2014年10月にプロトタイプ機のP1が初飛行を達成し、その後、16年2月にプロトタイプ2号機のP2型が、そして2018年11月にP3が初飛行を達成。2020年2月にコプター社がレオナルドに買収されたことで、「AW09」へとブランディングを変更した。
コプターのブランドの下で進められた機体開発だったが、一から開発するという試みに、型式証明という大きな壁に突き当たり、その開発は苦戦。そこに手を差し伸べたのが、レオナルドだった。
レオナルドの買収で単にブランディングを変更したことに留まらず、搭載エンジンもハネウェルのエンジンから、デュアルFADECを備えたサフラン製「Arriel 2K」タービンエンジンへと変更するなど、レオナルドの意向を随所に採り入れたかたちとなった。こうした結果、コプターの良さを残しつつ、レオナルドの高い技術力などを掛け合わせて生まれ変わった。その「AW09」は、来春にも欧州航空安全庁(EASA)の型式証明を取得することができそうな段階にまで漕ぎ付けている。現在、スイスでは2機の「AW09」が型式証明取得に向けた試験を実施中だ。
その「AW09」の日本国内代理店は、エアロファシリティーが務めている。エアロファシリティーの服部光男常務取締役(航空機事業部長)が本紙の取材に応じて、この「AW09」について、「AW09の強みは最新設計であるということ。すべてが新しい設計基準に準拠している」ことに言及。「例えば燃料タンクは耐衝撃性タンクを標準装備となっている」ことに触れた。

□ □ □ □

提供テキストによると、レオナルドによる買収後、AW09の搭載エンジンは何に変更されたか。

□ □ □ □

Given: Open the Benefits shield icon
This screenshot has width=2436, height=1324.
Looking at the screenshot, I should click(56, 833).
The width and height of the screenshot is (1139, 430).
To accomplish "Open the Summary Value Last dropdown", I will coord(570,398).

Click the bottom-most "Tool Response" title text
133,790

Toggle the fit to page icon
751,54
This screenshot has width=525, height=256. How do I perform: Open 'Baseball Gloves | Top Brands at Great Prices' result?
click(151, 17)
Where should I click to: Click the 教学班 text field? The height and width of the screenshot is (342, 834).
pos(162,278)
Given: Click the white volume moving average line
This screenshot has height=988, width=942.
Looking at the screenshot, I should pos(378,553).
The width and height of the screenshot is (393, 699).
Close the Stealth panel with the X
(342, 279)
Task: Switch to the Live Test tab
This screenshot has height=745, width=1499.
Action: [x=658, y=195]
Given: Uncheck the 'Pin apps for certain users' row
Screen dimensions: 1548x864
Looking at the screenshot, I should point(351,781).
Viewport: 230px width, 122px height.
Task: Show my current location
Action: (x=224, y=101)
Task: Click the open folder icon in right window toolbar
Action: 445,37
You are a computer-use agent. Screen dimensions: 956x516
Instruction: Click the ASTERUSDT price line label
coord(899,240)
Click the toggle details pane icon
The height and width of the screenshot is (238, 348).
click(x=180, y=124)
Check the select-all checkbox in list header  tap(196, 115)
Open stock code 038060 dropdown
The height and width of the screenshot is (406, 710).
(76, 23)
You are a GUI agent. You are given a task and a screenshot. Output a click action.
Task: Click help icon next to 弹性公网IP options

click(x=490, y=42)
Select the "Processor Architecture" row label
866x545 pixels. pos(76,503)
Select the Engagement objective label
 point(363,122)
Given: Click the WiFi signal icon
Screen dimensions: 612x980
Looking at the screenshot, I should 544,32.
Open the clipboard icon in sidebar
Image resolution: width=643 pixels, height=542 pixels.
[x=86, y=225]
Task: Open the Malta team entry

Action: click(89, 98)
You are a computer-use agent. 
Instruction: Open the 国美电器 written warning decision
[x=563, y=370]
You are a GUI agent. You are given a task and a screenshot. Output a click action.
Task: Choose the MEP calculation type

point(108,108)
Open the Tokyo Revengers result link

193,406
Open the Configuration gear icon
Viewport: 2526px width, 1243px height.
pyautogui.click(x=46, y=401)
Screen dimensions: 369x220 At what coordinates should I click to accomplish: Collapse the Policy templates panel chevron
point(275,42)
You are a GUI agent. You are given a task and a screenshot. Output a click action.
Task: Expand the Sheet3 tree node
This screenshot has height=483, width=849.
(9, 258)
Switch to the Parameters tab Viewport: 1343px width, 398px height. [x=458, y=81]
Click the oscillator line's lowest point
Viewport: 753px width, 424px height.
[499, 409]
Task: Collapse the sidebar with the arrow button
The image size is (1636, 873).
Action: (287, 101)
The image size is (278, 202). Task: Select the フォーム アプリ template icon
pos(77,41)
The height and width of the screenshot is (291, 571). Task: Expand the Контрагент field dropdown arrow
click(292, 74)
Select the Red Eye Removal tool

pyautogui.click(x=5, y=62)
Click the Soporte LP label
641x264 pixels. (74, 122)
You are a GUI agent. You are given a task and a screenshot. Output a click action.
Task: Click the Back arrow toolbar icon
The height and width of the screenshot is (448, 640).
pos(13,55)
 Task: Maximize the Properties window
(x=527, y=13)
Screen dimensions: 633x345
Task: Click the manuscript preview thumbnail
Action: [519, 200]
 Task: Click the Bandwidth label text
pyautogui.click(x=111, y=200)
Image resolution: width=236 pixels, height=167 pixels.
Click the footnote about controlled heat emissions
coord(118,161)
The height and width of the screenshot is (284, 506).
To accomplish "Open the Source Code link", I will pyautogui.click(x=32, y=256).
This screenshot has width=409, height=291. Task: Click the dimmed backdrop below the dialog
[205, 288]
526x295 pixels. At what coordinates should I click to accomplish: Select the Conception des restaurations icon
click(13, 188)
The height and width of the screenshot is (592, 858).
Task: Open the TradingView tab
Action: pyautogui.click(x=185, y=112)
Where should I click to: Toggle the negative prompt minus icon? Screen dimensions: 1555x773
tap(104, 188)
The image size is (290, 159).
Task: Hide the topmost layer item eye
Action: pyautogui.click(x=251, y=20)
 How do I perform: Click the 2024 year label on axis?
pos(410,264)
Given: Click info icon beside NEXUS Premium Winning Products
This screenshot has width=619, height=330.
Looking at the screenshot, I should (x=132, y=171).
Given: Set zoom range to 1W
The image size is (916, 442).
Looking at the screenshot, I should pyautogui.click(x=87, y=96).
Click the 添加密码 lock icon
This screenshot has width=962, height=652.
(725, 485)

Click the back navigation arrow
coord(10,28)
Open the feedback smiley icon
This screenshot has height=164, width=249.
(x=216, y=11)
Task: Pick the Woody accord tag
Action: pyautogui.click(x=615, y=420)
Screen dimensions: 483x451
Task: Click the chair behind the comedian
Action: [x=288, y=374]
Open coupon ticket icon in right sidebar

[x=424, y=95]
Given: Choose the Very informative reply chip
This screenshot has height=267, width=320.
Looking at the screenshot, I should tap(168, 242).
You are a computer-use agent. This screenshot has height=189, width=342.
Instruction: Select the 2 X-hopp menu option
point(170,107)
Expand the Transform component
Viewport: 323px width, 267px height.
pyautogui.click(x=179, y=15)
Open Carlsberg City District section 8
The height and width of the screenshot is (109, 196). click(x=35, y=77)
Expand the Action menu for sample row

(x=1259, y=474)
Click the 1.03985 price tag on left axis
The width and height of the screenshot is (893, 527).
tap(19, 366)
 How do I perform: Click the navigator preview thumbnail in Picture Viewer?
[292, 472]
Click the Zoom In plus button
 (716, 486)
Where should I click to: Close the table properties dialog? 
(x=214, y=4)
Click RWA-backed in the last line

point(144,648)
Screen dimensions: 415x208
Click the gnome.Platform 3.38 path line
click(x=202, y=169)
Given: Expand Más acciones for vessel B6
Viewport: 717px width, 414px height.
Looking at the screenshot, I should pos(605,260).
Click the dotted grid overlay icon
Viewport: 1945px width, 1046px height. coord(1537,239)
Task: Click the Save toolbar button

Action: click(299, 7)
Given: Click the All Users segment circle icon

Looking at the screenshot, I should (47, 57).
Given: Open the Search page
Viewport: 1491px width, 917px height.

□ □ □ □

* _回答_:
デュアルFADECを備えたサフラン製「Arriel 2K」タービンエンジンに変更された。